··· Entries provided

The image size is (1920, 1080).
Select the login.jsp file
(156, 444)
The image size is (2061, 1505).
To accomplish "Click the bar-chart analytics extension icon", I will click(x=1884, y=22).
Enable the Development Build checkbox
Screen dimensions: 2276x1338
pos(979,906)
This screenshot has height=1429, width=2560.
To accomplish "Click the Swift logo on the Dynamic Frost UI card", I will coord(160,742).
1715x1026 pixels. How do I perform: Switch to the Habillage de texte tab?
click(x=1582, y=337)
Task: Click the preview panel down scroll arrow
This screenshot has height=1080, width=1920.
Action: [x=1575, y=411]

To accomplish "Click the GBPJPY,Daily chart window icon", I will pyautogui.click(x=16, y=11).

······

» **What you should do**
Would you set the entries down again, exactly as they were written?

» **Result of the exercise**
The image size is (1920, 1080).
Select the login.jsp file
(156, 444)
The image size is (2061, 1505).
To accomplish "Click the bar-chart analytics extension icon", I will click(x=1884, y=22).
Enable the Development Build checkbox
Screen dimensions: 2276x1338
pos(979,906)
This screenshot has height=1429, width=2560.
To accomplish "Click the Swift logo on the Dynamic Frost UI card", I will coord(160,742).
1715x1026 pixels. How do I perform: Switch to the Habillage de texte tab?
click(x=1582, y=337)
Task: Click the preview panel down scroll arrow
This screenshot has height=1080, width=1920.
Action: [x=1575, y=411]

To accomplish "Click the GBPJPY,Daily chart window icon", I will pyautogui.click(x=16, y=11).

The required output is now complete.